Recorded data:
--- --- ---

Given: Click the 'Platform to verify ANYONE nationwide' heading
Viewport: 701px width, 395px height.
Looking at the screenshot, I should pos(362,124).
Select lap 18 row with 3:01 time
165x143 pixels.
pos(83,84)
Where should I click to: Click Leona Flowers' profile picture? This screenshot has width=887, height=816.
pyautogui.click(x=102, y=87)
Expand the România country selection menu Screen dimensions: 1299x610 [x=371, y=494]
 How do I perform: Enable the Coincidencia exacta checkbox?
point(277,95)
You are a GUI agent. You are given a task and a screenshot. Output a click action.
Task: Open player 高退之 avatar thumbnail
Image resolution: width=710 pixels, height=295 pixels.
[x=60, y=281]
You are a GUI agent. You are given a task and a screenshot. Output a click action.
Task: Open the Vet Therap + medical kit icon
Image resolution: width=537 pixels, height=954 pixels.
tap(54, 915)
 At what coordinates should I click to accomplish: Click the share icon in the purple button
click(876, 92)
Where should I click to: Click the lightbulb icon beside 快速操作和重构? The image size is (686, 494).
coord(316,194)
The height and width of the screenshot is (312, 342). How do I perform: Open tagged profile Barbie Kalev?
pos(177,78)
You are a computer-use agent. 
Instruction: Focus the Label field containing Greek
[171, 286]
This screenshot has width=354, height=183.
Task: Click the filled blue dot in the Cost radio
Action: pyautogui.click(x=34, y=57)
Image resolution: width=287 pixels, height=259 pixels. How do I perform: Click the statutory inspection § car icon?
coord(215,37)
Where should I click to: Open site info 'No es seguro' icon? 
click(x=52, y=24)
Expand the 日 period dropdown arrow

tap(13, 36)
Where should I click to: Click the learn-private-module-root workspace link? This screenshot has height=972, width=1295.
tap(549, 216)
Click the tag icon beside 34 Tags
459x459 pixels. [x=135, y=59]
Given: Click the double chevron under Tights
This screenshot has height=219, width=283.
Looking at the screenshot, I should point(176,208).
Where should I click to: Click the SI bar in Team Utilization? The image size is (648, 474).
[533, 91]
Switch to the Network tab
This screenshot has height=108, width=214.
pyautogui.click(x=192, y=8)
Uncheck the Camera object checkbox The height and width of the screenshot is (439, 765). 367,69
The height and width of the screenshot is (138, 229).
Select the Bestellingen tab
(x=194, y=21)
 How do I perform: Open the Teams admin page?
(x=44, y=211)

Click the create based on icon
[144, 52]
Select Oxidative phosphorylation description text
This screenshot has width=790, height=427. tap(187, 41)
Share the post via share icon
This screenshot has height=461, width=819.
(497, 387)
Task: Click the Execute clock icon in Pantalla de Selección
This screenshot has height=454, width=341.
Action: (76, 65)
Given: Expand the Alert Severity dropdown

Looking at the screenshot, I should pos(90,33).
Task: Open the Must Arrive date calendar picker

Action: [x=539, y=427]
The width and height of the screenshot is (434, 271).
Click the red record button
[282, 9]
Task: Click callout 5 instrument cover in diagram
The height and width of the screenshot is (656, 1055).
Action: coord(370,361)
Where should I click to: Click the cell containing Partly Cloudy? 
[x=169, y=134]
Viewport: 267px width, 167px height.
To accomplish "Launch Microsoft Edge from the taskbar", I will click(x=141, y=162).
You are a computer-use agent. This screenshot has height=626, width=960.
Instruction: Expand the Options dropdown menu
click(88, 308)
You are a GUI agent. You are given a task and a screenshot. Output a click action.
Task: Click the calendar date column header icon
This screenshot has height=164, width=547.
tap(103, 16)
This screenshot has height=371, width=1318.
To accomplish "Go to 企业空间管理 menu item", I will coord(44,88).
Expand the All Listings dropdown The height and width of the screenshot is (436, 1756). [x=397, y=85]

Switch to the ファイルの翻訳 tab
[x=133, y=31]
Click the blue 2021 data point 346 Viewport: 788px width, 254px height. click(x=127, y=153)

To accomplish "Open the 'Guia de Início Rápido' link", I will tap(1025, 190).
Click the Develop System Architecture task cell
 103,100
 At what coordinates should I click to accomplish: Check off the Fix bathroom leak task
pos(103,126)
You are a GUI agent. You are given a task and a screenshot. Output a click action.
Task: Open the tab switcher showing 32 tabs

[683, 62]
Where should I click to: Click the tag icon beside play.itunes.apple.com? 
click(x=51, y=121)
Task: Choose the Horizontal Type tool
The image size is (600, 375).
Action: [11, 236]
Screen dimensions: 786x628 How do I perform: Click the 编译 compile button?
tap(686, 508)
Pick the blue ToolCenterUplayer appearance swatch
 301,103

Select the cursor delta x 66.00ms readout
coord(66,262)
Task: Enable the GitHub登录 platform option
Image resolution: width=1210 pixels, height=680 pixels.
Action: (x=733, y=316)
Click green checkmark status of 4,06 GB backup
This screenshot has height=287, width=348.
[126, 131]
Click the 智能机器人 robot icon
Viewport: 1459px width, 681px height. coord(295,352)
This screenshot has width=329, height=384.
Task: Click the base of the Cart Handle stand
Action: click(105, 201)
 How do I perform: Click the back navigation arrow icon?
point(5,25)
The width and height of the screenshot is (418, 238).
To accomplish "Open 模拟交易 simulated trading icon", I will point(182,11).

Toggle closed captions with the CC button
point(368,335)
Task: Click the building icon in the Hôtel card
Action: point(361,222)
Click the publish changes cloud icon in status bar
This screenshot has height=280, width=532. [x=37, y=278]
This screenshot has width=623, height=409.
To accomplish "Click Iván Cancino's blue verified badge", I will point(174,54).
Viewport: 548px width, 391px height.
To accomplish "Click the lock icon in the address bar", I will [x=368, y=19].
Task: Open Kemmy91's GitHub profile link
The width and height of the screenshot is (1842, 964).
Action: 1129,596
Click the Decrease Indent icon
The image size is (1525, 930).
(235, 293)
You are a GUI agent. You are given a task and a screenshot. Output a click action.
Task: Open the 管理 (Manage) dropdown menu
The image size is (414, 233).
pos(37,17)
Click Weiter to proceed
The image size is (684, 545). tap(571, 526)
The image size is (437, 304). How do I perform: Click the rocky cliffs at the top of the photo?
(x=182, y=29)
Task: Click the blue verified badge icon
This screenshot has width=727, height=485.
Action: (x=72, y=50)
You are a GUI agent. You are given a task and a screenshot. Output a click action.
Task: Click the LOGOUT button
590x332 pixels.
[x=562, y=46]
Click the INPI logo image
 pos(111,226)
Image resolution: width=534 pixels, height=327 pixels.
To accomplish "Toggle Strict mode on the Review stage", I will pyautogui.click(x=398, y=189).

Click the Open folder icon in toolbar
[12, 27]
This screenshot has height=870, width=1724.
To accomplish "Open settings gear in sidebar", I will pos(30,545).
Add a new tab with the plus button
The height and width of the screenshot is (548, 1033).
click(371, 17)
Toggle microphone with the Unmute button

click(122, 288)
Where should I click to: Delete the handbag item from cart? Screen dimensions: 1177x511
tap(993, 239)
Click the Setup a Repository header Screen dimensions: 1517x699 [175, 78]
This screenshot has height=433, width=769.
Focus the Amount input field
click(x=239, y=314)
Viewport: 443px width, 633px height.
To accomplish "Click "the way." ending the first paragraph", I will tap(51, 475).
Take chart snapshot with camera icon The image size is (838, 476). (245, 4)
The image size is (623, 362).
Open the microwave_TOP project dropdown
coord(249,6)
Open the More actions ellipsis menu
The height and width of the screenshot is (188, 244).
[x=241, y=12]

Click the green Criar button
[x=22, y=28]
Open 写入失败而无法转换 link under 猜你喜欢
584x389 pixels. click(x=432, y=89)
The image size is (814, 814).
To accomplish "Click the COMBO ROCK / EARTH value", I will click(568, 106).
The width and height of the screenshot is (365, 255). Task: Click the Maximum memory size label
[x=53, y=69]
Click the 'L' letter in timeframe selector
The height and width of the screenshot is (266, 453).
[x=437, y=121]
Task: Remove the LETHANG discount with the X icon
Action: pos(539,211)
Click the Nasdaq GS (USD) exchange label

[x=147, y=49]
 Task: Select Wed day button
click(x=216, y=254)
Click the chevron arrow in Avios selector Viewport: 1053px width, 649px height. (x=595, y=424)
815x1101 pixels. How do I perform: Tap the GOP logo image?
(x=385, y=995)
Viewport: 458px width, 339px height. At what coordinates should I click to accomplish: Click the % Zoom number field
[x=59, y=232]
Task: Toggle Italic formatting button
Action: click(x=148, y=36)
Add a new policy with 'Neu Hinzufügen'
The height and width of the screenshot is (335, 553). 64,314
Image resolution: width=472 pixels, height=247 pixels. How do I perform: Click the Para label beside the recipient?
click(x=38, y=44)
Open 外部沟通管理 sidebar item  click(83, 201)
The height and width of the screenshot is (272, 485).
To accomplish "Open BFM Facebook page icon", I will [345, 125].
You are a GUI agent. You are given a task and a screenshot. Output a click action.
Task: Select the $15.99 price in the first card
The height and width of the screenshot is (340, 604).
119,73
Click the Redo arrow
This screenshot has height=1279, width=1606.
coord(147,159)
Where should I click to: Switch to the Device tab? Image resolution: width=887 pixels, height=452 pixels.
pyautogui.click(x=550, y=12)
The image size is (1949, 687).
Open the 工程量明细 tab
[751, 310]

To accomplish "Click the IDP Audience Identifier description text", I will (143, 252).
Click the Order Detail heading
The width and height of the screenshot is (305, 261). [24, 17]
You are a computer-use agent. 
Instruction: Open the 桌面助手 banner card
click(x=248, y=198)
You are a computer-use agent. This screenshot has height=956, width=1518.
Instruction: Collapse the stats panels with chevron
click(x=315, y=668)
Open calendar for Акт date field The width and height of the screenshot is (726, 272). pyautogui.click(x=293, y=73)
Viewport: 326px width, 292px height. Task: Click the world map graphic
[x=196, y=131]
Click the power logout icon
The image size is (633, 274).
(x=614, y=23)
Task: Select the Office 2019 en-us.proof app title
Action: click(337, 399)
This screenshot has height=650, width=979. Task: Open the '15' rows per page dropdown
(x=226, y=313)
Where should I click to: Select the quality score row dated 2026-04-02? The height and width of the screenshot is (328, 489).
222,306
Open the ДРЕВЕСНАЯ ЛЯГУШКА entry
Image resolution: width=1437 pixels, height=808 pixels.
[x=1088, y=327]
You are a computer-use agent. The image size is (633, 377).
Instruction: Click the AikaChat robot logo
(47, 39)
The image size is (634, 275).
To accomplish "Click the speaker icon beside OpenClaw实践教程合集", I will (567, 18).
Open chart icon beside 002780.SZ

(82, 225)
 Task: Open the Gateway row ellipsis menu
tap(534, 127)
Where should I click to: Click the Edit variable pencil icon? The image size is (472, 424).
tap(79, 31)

--- --- ---

**Instructions to follow:**
Could you retype exactly the lines from the one containing "Instruction: Collapse the" through the final line of the data above, and no others?

**Exercise output:**
Instruction: Collapse the stats panels with chevron
click(x=315, y=668)
Open calendar for Акт date field The width and height of the screenshot is (726, 272). pyautogui.click(x=293, y=73)
Viewport: 326px width, 292px height. Task: Click the world map graphic
[x=196, y=131]
Click the power logout icon
The image size is (633, 274).
(x=614, y=23)
Task: Select the Office 2019 en-us.proof app title
Action: click(337, 399)
This screenshot has height=650, width=979. Task: Open the '15' rows per page dropdown
(x=226, y=313)
Where should I click to: Select the quality score row dated 2026-04-02? The height and width of the screenshot is (328, 489).
222,306
Open the ДРЕВЕСНАЯ ЛЯГУШКА entry
Image resolution: width=1437 pixels, height=808 pixels.
[x=1088, y=327]
You are a computer-use agent. The image size is (633, 377).
Instruction: Click the AikaChat robot logo
(47, 39)
The image size is (634, 275).
To accomplish "Click the speaker icon beside OpenClaw实践教程合集", I will (567, 18).
Open chart icon beside 002780.SZ

(82, 225)
 Task: Open the Gateway row ellipsis menu
tap(534, 127)
Where should I click to: Click the Edit variable pencil icon? The image size is (472, 424).
tap(79, 31)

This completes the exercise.